Инквизитор часто не знает, когда допрашиваемый уже готов говорить правду и вкусить сладкую благодать исповеди вместо горького и болезненного отрицания. Иногда это происходит быстрее, иногда медленнее; обычно легче сломить людей умных, ибо те предвидят последствия, а благодаря развитому воображению способны представить, каким мукам их подвергнут. Поэтому по отношению к натурам чувствительным инквизитору порой достаточно лишь дать волю их собственному воображению.

К сожалению, Никлас не был кем-то особенным, так, простой служка, привыкший идти по жизни, угнетаемый сильными и помыкающий слабыми. Такие личности способны довольно долго и упрямо держаться своей лживой версии событий, особенно если муки, которым их подвергли, не слишком суровы. Поэтому я мог ожидать, что Никлас закричит: «Я был дома! Дома я был, клянусь! Ничего дурного никому не сделал!».
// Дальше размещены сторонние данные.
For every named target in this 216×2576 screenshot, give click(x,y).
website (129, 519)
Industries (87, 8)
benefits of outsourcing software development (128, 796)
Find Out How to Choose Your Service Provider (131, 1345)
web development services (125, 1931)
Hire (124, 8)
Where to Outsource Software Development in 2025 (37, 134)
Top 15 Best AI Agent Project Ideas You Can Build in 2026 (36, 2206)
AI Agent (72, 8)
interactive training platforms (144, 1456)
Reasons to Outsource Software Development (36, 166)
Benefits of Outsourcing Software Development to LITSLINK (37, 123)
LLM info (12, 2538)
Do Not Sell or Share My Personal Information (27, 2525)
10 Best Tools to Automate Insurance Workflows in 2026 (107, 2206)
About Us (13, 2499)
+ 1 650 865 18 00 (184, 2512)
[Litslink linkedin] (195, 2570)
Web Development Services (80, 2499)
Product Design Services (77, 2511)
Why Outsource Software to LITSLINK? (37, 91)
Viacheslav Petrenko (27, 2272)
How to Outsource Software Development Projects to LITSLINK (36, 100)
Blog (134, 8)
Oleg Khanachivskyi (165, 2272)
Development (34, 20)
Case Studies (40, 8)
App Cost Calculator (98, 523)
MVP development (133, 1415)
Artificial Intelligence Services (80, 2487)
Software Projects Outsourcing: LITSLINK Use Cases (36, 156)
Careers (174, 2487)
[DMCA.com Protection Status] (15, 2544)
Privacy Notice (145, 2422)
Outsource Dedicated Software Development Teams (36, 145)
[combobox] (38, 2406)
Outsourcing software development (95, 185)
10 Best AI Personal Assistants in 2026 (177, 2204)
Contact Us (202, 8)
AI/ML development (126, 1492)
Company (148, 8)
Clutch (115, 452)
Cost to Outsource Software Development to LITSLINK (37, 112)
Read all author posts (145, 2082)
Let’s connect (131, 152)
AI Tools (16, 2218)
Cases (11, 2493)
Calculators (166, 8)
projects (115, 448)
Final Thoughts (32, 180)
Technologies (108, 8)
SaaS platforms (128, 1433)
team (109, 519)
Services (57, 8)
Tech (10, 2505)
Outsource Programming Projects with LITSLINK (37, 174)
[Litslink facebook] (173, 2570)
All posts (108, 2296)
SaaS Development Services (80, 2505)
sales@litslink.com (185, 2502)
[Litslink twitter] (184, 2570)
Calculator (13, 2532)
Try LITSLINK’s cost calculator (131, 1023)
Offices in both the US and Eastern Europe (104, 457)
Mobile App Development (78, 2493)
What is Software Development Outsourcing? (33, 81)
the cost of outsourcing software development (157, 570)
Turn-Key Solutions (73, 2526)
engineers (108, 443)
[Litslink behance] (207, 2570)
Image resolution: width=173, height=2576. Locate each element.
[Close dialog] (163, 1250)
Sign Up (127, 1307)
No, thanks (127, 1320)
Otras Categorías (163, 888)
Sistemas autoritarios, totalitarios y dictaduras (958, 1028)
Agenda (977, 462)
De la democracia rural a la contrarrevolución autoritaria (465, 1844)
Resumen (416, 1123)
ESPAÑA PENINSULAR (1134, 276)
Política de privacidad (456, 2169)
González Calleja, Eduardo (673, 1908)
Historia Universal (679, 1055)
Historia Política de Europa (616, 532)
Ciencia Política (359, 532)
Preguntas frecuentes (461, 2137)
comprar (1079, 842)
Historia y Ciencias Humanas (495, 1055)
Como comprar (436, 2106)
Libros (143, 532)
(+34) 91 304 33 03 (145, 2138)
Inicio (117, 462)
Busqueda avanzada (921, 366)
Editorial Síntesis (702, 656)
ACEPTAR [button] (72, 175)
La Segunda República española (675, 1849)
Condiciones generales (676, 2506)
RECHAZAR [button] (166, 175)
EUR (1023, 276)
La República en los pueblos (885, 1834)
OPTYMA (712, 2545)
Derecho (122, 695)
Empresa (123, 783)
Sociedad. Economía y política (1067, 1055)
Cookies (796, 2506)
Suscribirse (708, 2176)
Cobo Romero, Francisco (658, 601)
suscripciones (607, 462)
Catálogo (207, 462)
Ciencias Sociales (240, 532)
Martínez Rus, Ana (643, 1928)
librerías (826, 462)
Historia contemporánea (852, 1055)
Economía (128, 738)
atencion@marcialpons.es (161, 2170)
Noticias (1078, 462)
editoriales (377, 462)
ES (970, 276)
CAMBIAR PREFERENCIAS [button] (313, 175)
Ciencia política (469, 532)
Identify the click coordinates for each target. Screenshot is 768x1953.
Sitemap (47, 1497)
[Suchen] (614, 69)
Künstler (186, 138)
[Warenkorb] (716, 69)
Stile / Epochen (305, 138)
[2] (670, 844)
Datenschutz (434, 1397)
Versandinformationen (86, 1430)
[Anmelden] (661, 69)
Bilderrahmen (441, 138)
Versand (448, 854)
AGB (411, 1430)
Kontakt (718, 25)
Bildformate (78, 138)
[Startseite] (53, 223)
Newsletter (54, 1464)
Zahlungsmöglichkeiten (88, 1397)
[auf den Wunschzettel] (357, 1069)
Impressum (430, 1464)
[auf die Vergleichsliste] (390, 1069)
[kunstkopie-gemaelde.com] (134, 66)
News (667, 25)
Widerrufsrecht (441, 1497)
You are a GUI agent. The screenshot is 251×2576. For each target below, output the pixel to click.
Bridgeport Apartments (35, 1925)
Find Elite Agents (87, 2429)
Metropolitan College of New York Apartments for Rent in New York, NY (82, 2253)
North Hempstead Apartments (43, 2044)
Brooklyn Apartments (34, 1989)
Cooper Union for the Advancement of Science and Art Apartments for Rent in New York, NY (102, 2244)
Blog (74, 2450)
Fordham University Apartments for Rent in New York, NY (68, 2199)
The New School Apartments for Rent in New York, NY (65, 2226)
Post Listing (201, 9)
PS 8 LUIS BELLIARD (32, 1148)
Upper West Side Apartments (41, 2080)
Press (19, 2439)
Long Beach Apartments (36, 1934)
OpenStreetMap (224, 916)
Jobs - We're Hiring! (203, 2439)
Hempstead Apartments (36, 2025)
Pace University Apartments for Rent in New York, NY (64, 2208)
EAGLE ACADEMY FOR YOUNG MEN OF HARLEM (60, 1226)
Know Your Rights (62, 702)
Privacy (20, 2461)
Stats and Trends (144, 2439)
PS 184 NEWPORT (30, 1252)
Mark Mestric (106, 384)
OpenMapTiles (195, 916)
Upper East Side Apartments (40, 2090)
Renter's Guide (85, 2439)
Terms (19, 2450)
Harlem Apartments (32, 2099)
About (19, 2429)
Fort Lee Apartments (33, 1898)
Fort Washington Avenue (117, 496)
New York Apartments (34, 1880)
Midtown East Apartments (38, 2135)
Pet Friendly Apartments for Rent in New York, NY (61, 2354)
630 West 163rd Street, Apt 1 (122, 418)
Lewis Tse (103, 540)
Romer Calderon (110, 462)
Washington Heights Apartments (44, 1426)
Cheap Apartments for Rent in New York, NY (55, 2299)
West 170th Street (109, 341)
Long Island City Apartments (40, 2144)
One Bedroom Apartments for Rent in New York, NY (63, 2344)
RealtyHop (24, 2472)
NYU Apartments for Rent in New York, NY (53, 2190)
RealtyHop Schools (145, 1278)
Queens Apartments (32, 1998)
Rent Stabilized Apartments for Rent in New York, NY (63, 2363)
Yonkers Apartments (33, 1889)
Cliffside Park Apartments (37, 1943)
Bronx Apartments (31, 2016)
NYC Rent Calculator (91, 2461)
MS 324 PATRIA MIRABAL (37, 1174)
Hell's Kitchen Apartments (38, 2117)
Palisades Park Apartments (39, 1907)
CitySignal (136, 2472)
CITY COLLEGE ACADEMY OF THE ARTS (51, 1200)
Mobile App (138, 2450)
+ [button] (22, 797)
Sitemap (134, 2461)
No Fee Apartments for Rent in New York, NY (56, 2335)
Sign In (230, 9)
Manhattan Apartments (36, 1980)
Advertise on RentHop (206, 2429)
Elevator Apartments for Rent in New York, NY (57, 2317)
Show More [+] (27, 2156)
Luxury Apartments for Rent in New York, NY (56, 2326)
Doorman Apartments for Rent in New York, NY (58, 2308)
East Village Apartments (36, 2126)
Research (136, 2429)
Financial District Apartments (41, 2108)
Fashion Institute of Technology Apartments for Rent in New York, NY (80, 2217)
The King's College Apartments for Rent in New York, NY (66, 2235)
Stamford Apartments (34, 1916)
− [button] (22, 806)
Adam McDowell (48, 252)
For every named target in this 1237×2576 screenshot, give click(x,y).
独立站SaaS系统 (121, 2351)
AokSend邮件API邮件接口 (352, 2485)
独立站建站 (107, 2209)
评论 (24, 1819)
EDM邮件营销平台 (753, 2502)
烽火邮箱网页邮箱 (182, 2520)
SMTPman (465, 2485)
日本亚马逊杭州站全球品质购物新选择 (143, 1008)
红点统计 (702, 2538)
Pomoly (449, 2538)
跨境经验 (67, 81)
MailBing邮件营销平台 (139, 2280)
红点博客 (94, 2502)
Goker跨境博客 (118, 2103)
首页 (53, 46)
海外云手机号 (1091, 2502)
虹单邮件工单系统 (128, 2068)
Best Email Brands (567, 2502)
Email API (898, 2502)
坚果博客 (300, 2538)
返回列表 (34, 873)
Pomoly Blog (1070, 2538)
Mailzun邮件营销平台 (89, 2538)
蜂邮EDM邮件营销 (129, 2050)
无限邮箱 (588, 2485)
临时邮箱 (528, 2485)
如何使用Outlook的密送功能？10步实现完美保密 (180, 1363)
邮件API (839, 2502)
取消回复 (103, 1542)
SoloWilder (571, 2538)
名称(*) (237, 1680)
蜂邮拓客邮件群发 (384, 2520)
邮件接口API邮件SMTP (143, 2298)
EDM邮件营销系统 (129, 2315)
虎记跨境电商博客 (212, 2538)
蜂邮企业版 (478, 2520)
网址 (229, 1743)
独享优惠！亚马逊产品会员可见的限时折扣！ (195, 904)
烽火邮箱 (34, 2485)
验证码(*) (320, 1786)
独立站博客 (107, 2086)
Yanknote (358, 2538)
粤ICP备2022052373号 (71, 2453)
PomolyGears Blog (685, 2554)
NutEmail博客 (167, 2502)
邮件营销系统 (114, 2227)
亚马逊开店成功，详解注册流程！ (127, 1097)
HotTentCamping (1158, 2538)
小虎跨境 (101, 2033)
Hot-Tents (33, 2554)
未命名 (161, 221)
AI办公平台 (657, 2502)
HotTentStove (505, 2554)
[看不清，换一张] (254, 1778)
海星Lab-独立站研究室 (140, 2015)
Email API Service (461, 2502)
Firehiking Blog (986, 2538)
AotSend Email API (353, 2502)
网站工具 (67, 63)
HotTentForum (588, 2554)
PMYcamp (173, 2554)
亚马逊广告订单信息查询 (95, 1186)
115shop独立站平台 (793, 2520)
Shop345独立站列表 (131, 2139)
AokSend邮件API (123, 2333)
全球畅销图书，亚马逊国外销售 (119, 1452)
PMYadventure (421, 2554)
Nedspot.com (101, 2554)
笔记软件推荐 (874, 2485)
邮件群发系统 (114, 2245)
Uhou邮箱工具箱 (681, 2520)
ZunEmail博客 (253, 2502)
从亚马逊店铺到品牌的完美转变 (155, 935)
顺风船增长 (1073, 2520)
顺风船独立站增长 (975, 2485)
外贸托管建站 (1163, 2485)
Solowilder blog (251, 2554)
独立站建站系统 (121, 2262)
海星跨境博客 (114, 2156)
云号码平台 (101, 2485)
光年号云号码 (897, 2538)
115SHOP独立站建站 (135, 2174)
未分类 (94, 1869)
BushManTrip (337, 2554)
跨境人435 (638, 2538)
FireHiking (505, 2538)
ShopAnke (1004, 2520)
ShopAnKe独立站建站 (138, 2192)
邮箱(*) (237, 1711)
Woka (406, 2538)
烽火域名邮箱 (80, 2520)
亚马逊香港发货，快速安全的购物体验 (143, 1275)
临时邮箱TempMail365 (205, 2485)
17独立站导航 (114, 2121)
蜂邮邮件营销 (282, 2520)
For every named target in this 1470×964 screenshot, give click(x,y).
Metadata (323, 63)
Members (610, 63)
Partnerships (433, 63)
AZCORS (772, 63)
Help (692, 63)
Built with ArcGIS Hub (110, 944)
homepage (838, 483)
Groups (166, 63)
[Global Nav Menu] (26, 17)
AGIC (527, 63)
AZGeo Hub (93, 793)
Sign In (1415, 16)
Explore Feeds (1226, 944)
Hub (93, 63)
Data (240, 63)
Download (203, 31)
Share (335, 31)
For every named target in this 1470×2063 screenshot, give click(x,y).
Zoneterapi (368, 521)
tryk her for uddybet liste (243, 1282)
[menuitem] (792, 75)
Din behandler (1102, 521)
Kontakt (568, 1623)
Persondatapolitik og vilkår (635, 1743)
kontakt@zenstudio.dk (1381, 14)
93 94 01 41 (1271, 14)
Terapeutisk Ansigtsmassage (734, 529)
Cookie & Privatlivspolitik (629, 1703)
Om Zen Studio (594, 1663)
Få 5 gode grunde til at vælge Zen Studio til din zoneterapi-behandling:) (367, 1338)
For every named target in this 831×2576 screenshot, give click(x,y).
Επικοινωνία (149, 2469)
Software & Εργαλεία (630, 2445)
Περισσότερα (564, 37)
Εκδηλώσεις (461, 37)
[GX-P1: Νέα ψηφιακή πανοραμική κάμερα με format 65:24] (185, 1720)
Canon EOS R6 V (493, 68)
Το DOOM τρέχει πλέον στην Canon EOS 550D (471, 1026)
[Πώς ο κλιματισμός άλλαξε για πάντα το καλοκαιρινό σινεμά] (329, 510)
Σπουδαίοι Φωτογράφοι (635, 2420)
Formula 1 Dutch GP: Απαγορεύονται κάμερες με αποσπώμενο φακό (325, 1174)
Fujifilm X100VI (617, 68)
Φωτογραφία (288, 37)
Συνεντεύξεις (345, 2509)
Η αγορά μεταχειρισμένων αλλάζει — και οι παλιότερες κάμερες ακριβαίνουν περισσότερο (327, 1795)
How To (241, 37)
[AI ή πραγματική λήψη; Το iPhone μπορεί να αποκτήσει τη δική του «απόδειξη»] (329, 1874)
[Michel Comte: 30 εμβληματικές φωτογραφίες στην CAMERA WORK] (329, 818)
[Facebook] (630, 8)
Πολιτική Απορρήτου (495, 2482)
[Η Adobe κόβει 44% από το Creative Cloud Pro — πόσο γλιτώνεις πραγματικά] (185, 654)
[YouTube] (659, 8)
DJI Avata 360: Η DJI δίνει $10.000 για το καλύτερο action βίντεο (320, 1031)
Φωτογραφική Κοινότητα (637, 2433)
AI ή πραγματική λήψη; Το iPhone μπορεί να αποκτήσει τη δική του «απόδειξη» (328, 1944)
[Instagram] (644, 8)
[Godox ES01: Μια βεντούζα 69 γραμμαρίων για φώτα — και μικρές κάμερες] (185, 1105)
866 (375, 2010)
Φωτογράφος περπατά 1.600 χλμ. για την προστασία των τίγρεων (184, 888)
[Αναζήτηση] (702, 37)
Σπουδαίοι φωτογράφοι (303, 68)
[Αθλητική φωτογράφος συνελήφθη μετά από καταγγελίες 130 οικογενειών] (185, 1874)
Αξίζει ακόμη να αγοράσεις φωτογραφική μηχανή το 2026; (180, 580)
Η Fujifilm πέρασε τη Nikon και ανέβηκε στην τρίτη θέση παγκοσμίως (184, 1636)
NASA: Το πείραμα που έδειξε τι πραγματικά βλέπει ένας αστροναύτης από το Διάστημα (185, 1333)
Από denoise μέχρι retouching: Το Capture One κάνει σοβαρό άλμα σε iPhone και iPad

Нет смысла далее углубляться в подробности следствия. Достаточно было первой тоненькой ниточки, которой послужило предсмертное показание Йонатана Баума. Когда я пошел по ее следу, она привела меня сначала к Никласу, а имея его в руках, я мог уже дернуть за нее как следует. И вскоре эта нить привела меня к соучастникам преступления. Их я также велел доставить в Инквизицию и спокойно допросил. На этот раз обошлось даже без мучений, достаточно было лишь демонстрации орудий пыток и показаний, данных нагим, плачущим и измученным пытками Никласом. Его сообщники выслушали эту бессвязную, прерываемую рыданиями исповедь и не только ни в чем не отпирались, но и принялись сваливать вину друг на друга.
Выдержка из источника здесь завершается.